# SOURCE DATA:
^^^^

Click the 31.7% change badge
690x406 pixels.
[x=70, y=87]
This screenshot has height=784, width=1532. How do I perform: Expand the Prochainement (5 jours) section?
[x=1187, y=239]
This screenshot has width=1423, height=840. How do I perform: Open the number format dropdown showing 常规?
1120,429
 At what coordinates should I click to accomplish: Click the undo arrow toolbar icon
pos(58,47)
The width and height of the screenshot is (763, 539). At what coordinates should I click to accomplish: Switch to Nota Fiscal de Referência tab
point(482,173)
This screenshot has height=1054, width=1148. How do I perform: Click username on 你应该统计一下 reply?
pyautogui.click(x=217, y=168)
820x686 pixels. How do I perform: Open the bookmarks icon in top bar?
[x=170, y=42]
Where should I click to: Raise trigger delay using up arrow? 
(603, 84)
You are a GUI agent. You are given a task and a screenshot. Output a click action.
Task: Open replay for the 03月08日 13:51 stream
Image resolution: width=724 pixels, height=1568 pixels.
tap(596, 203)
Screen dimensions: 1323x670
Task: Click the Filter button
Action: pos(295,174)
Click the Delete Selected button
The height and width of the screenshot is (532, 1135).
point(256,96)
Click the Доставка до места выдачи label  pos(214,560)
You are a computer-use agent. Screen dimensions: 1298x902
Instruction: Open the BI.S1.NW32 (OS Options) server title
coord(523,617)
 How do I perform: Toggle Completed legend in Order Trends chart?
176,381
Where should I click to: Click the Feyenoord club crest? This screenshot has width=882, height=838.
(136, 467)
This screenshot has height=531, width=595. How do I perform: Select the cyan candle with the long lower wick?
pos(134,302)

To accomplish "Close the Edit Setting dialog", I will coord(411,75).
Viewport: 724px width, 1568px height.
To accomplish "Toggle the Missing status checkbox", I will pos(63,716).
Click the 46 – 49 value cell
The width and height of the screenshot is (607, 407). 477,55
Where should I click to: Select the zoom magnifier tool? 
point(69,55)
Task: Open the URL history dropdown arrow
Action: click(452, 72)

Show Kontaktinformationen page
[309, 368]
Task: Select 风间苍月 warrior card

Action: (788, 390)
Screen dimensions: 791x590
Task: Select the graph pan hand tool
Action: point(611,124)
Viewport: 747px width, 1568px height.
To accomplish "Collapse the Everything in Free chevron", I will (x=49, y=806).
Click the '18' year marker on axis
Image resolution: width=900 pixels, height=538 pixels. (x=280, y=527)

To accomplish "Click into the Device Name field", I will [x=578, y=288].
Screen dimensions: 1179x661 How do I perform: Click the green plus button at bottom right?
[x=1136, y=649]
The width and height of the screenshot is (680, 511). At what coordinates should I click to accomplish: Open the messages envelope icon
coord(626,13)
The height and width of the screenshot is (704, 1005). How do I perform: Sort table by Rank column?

^^^^

# EXERCISE INSTRUCTIONS:
Your answer must be every record above, set down exactly as written.

# RESPONSE TO THIS TASK:
Click the 31.7% change badge
690x406 pixels.
[x=70, y=87]
This screenshot has height=784, width=1532. How do I perform: Expand the Prochainement (5 jours) section?
[x=1187, y=239]
This screenshot has width=1423, height=840. How do I perform: Open the number format dropdown showing 常规?
1120,429
 At what coordinates should I click to accomplish: Click the undo arrow toolbar icon
pos(58,47)
The width and height of the screenshot is (763, 539). At what coordinates should I click to accomplish: Switch to Nota Fiscal de Referência tab
point(482,173)
This screenshot has height=1054, width=1148. How do I perform: Click username on 你应该统计一下 reply?
pyautogui.click(x=217, y=168)
820x686 pixels. How do I perform: Open the bookmarks icon in top bar?
[x=170, y=42]
Where should I click to: Raise trigger delay using up arrow? 
(603, 84)
You are a GUI agent. You are given a task and a screenshot. Output a click action.
Task: Open replay for the 03月08日 13:51 stream
Image resolution: width=724 pixels, height=1568 pixels.
tap(596, 203)
Screen dimensions: 1323x670
Task: Click the Filter button
Action: pos(295,174)
Click the Delete Selected button
The height and width of the screenshot is (532, 1135).
point(256,96)
Click the Доставка до места выдачи label  pos(214,560)
You are a computer-use agent. Screen dimensions: 1298x902
Instruction: Open the BI.S1.NW32 (OS Options) server title
coord(523,617)
 How do I perform: Toggle Completed legend in Order Trends chart?
176,381
Where should I click to: Click the Feyenoord club crest? This screenshot has width=882, height=838.
(136, 467)
This screenshot has height=531, width=595. How do I perform: Select the cyan candle with the long lower wick?
pos(134,302)

To accomplish "Close the Edit Setting dialog", I will coord(411,75).
Viewport: 724px width, 1568px height.
To accomplish "Toggle the Missing status checkbox", I will pos(63,716).
Click the 46 – 49 value cell
The width and height of the screenshot is (607, 407). 477,55
Where should I click to: Select the zoom magnifier tool? 
point(69,55)
Task: Open the URL history dropdown arrow
Action: click(452, 72)

Show Kontaktinformationen page
[309, 368]
Task: Select 风间苍月 warrior card

Action: (788, 390)
Screen dimensions: 791x590
Task: Select the graph pan hand tool
Action: point(611,124)
Viewport: 747px width, 1568px height.
To accomplish "Collapse the Everything in Free chevron", I will (x=49, y=806).
Click the '18' year marker on axis
Image resolution: width=900 pixels, height=538 pixels. (x=280, y=527)

To accomplish "Click into the Device Name field", I will [x=578, y=288].
Screen dimensions: 1179x661 How do I perform: Click the green plus button at bottom right?
[x=1136, y=649]
The width and height of the screenshot is (680, 511). At what coordinates should I click to accomplish: Open the messages envelope icon
coord(626,13)
The height and width of the screenshot is (704, 1005). How do I perform: Sort table by Rank column?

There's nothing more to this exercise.